Voice/Vision Holocaust Survivor Oral History Archive

Esther Feldman Icikson - October 23 & 29, November 5 & 12, 2001

Hunger

...realize how the days go away, because there are so um, almost all the same. You're hungry, there's nothing to eat, you're cold there's nothing to eat, you go to sleep hungry, you get up. So you don't realize how times goes by, you know. It's like all the days are the same. And so I really don't remember days going by and I don't remember how much time. But I do remember that my mom was very sick. But by then, when they had this meeting, my mom was walking on crutches already.
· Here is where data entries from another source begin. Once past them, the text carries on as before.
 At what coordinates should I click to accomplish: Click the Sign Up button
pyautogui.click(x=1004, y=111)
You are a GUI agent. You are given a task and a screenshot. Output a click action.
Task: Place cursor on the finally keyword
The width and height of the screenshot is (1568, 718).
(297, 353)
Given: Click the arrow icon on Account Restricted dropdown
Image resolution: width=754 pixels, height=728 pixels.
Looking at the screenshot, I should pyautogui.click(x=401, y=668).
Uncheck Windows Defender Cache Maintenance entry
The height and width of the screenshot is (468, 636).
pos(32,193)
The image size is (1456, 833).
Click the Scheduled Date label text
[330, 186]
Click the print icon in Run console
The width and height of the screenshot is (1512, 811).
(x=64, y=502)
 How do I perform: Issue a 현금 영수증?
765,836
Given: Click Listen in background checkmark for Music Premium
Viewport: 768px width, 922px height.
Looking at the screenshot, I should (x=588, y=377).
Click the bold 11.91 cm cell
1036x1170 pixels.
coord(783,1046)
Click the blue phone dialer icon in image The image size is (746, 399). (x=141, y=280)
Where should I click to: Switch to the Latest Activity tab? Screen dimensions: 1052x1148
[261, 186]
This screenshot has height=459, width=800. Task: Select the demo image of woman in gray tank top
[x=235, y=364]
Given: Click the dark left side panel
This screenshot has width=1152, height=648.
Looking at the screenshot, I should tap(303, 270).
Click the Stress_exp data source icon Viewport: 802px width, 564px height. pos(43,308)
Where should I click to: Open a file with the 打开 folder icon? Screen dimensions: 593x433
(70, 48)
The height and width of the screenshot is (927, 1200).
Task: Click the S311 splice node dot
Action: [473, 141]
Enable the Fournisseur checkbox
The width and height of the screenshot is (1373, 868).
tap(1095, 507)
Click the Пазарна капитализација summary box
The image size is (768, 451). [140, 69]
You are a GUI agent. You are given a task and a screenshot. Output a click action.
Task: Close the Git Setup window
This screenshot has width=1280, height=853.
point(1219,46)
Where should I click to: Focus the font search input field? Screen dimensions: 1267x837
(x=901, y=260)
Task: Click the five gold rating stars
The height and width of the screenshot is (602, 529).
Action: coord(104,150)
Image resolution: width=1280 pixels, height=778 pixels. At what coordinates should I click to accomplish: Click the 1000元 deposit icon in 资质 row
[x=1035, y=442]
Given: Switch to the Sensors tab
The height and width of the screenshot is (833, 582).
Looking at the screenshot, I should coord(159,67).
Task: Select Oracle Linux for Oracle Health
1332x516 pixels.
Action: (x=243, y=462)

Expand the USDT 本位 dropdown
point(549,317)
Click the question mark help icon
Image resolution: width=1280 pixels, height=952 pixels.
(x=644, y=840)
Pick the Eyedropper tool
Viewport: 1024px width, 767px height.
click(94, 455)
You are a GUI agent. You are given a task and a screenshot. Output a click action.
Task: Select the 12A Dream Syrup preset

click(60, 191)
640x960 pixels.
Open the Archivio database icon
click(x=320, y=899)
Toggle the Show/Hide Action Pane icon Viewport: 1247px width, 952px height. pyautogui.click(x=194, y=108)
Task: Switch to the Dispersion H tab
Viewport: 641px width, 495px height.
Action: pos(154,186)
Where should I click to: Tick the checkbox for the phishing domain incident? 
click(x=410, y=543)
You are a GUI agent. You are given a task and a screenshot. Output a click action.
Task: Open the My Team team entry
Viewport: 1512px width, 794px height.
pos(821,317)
So it had to be a few weeks.

Was hunger the worst thing?

I think so, yeah. Hunger and cold. It was very cold there. And so my dad and my uncle went to that meeting and all the Jews--all the men went to that meeting, and...

Had you heard at this point from Chelm, anybody in Chelm?

No. We were not in touch. Not until later when my mom wrote a letter to my uncle to Germany.

To your uncle in Leipzig.

In Leipzig. Much later.

So he was still, he was still there?

He was still in Leipzig.

Not in Belgium.

Not Belgium yet. I think he went to Belgium [pause] after Kristallnacht. After... Months later because he did not... Once he left his home he didn't go back. He stayed with his in-laws for awhile. But his wife was you know, she was supposed to be not Jewish, though she had the freedom of moving around. But I know that my mother wrote a letter to my uncle. I'm trying to think, she might have written a letter to my grandfather because I think that we received a package one time.

From Ger...

From, from Poland I think, I'm not sure.

From your grandfather.

Must have been from my grandfather, yeah.

When did you stop corresponding with your grandfather do you think? When did your mother stop?

I'd say maybe 1941.

'41.

Yeah, maybe.

And then it just stopped?

Yeah, I think we didn't, we didn't have any, any news.